By Mahnaz Abdi

Kish gas field still waiting for development

November 20, 2017 - 9:20

Kish gas field, discovered in 2006, is the second largest gas field in the Persian Gulf and also Iran’s largest reserve of natural gas after South Pars field shared by Qatar. 

The giant gas field lying under Iran’s Kish Island is estimated to hold 66 trillion cubic feet of gas in place, of which 50 trillion cubic feet is recoverable. The field also holds at least 1 billion barrels (160 million cubic meters) of gas condensate, of which 331 million barrels (52.6 million cubic meters) are recoverable.

The project for development of the field started in late March 2007 through allocating $2.2 billion from the internal sources of the National Iranian Oil Company (NIOC) for conducting the first phase of development by Petroleum Engineering and Development Company (PEDEC).

Then in February 2010, an Iranian consortium headed by Bank Mellat signed a $10-billion agreement with NIOC to develop the field.

In a meeting participated by the oil minister on April 19, 2014, it was approved that the field would be developed by producing 1 billion cubic feet of gas and 11,300 barrels of condensate during 18 months in the first phase. 

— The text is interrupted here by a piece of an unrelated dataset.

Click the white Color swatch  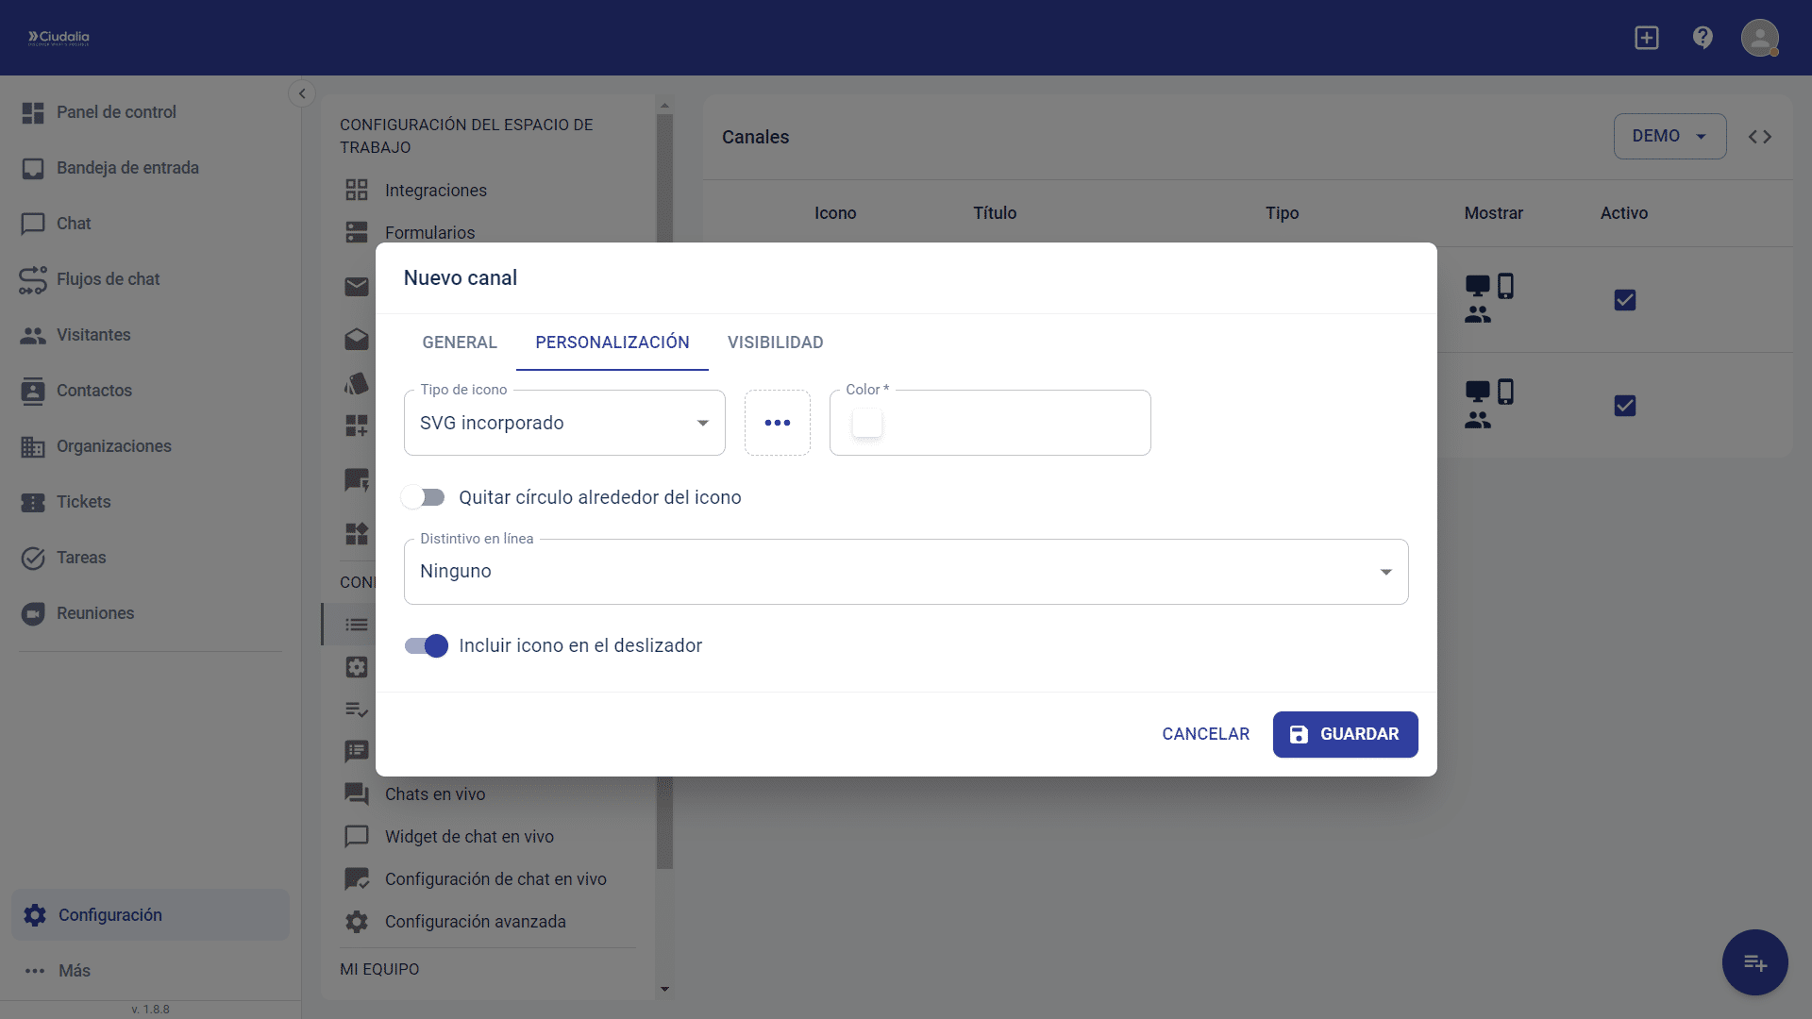866,424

The field is projected to be developed in five phases each to produce 1 billion cubic feet of gas per day. 

But, implementation of the project to start production from the field has been postponed for a number of reasons among which protection of environment has been the major one as the field is under Kish Island, a major tourism hub of Iran.

To avoid environmental damage to Kish Island, while all of the 14 onshore wells are being dug on the island, the four projected gas refineries were decided not to be built on the island and instead they will be constructed in a region called “Garzeh” some 18 kilometers far from the island on the coastline of Bandar Lengeh County of the southern Hormozgan Province, and the extracted gas will be transferred to Garzeh via a 19-kilometer pipeline.

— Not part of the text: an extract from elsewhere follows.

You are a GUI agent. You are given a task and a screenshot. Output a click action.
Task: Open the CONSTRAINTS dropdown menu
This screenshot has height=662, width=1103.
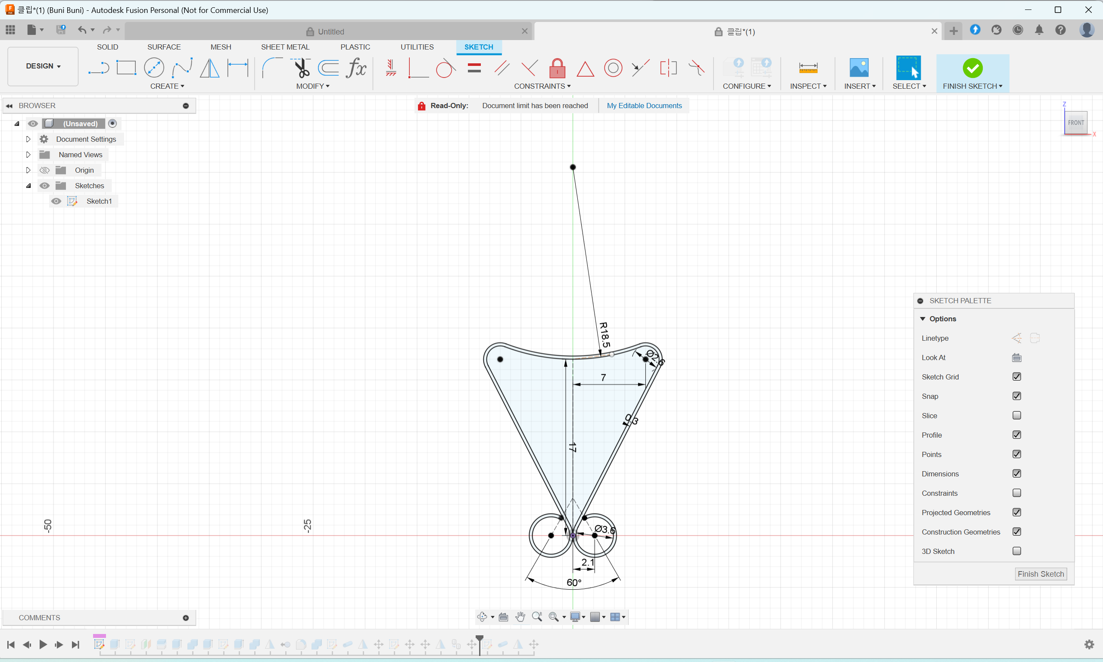[x=542, y=86]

Iran has already signed memorandums of understanding (MOUs) with some domestic and international companies on conducting studies on development of Kish gas field. The companies include the Anglo-Dutch Royal Dutch Shell PLC, Italy’s Eni and Russia’s Gazprom in addition to Iranian companies Ghadir and Saane’.

Shell presented the results of studies on the gas field to NIOC on September 12. The parties discussed the results during a meeting in Tehran attended by senior officials including NIOC Deputy Director for Engineering and Development Gholamreza Manouchehri and PEDEC Managing Director Noureddin Shahnazi-Zadeh as well as Hans Nijkamp, the head of the department for Iran affairs at Royal Dutch Shell.

Development of the field will be offered on tender based on Iran’s new model of oil contracts known as IPC.

In an interview with ILNA on November 14, Shahnazi-Zadeh mentioned Shell as the most serious company to develop the field.

“We have already started development of the field, while we have also signed MOUs with some companies on studying the field which some of them are not still finished.  As soon as all the results are ready we will start negotiation with the investor in the framework of the IPC to begin the development process”, the managing director explained.

“We had started phase one some years ago which was stopped due to changing the investor. We have now resumed the project to supply gas to Kish Island in the first step and at the same time we send some part of gas produced in the first phase to Assaluyeh Port [an energy hub in southwestern Bushehr province]  to be refined in one of the refineries over there”, he added.

While the long-time disputes over environmental issues of the project are somehow over by the decision to establish the refineries in Garzeh and also despite the willingness from both Iranian and foreign companies to conduct the project, Kish gas field is still waiting for development.

Although Shahnazi-Zadeh has said: “We have started phase one in order to prevent from loss of time.”